The 30/10 Initiative got some nice coverage this weekend from local AP scribe Daisy Nguyen. Her story hit the wires today and I see it’s already been picked up by the Washington Post.
Attentive readers already know that the 30/10 plan proposes to use federal loans, grants and other financing to build a dozen Measure R projects in 10 years instead of 30. Excerpt from the story:
But with federal and state transportation funds dwindling due to a reduction in gas tax revenue, experts say the time is right to test innovative ideas in transportation financing.
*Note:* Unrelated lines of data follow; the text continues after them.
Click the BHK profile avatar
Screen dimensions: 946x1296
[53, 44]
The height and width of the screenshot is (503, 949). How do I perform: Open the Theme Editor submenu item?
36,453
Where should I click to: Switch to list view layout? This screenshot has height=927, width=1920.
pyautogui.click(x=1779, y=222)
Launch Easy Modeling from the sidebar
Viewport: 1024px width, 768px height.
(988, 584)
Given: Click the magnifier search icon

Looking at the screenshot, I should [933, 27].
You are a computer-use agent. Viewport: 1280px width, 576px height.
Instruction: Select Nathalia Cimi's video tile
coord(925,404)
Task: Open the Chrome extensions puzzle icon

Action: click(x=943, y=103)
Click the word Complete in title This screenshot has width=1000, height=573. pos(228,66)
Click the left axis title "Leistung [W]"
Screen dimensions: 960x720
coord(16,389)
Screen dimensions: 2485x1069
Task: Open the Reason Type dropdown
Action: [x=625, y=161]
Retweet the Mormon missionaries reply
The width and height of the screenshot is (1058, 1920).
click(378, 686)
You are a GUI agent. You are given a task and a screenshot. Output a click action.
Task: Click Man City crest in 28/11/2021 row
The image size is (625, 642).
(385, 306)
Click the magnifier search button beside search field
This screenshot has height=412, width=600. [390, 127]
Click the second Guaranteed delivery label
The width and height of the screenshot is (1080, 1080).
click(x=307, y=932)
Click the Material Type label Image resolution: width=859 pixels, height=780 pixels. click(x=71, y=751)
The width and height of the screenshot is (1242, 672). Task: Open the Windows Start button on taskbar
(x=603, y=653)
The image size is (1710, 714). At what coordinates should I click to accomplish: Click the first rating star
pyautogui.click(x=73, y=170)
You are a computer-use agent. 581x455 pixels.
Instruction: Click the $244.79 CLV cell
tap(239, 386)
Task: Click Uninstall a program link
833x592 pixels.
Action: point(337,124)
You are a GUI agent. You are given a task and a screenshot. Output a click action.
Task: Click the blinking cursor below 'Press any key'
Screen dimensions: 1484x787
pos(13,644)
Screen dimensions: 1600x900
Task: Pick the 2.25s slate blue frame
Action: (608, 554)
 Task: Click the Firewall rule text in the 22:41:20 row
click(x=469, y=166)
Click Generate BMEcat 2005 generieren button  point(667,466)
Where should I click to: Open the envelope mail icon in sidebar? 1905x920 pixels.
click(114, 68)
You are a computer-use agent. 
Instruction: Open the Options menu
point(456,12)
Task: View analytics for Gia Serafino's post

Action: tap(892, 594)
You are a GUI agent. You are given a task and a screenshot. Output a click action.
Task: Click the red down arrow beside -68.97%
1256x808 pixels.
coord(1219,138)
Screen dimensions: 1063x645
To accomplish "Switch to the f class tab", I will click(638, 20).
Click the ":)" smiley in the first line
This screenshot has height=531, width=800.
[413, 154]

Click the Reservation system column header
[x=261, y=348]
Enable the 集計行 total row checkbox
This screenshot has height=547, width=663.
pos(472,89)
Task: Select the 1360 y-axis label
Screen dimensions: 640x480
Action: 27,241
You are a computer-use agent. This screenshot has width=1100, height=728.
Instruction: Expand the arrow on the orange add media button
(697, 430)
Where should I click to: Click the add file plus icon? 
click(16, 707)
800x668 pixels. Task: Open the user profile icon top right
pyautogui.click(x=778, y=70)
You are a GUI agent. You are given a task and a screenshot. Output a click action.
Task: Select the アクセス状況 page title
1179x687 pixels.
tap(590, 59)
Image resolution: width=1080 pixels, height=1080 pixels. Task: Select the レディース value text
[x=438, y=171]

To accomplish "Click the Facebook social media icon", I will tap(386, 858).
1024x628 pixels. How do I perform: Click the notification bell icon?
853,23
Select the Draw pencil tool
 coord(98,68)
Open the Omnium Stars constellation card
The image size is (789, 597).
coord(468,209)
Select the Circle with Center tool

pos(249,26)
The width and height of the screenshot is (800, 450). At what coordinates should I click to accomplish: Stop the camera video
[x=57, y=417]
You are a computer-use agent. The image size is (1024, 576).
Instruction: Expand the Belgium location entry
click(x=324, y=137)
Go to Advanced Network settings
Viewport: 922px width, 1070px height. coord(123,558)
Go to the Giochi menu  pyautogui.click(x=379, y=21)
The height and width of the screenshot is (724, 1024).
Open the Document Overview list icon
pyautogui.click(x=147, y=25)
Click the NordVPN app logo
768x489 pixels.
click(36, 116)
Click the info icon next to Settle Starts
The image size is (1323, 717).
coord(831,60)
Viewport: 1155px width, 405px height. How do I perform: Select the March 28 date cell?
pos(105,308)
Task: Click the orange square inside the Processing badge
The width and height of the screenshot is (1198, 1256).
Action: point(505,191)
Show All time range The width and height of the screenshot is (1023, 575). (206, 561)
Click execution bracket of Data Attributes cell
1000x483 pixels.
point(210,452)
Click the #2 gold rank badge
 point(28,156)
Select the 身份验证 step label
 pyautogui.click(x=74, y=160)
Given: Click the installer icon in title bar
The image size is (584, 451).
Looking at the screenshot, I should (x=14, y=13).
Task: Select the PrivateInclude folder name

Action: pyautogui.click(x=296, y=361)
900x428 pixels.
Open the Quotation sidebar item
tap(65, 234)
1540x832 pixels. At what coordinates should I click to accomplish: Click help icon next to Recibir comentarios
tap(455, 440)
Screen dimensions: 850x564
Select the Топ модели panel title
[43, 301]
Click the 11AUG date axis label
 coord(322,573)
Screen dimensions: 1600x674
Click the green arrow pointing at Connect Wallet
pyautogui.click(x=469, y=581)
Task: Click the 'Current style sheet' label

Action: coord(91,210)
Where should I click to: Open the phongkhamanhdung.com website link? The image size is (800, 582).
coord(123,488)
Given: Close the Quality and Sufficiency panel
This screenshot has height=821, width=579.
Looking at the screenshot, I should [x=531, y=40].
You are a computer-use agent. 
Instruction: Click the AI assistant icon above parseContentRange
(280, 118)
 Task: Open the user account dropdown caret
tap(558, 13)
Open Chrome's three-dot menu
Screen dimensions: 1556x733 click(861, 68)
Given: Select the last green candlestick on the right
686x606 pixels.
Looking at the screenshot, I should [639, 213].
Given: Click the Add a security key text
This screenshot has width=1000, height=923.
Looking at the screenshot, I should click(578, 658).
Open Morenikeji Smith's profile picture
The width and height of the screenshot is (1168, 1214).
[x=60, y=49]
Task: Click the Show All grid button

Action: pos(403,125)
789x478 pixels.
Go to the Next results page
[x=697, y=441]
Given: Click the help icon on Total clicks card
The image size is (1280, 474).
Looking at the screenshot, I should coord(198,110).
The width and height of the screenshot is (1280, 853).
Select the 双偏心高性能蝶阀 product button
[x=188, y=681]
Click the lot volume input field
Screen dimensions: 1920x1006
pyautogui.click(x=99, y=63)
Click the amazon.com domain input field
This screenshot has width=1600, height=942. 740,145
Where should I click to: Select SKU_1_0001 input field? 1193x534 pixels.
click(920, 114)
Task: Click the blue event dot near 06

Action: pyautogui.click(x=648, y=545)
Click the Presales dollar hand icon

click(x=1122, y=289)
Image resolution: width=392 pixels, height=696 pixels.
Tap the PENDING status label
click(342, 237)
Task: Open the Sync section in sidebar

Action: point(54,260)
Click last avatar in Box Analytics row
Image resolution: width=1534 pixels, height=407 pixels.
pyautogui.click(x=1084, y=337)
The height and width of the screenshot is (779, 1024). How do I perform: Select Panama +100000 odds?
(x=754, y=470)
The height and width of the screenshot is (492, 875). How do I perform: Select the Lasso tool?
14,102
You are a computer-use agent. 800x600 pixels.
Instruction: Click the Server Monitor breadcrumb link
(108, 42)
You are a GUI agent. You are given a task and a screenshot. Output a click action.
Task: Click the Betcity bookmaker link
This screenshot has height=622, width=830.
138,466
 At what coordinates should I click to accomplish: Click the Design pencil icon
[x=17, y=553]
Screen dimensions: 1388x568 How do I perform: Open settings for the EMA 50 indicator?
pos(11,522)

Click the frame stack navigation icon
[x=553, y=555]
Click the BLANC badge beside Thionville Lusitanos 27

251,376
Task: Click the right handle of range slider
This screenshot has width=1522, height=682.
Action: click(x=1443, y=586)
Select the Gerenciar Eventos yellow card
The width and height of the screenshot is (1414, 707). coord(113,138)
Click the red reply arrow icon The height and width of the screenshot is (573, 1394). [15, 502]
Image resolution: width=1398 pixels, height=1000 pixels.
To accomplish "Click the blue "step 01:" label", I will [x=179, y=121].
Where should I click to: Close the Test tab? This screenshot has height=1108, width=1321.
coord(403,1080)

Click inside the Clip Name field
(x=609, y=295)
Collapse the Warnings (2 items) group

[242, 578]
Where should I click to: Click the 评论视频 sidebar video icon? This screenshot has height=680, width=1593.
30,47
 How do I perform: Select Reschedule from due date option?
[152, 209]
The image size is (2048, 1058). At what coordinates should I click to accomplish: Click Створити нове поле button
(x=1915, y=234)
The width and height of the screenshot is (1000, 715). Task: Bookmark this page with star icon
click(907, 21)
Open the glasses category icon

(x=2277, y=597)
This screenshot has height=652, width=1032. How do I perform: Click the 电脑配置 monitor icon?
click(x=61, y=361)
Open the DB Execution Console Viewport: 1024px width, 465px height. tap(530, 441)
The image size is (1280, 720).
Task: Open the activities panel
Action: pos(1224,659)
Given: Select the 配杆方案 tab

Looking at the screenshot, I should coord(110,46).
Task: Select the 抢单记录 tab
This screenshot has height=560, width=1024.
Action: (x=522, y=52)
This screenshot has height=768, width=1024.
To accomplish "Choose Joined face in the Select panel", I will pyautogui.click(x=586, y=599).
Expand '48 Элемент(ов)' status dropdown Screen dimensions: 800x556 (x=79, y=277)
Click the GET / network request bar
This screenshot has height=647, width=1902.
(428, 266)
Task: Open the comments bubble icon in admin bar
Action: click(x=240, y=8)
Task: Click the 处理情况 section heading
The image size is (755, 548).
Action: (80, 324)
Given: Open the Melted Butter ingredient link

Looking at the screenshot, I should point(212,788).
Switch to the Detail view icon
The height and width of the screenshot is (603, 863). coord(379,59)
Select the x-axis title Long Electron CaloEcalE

“The national government should help cities that are helping themselves and take advantage of these bold plans to transform how these places operate and function,” said Robert Puentes, a fellow at the Brookings Institution’s Metropolitan Policy Program.
Transit agencies struggling for a bigger share of federal and state funds are paying attention.
The Regional Transportation Authority of Chicago faces funding shortages that restrict spending on maintaining and upgrading the system to $2.7 billion over five years, said director Steve Schlickman. Chicago operates the nation’s second largest transit system.
“Hopefully other metropolitan areas will wake up and realize that virtually every major city in this country is underinvesting in their infrastructure,” Schlickman said. “We can’t rely on the federal government, we have to rely on all levels of government.”
There are many other cities, counties and regions that have passed sales taxes and bonds in recent years that could benefit from a 30/10 program. Articles like this one are important for helping get the word out. Coincidentally, Move LA activist Joel Epstein wrote that exact thing at Huffington Post on Friday.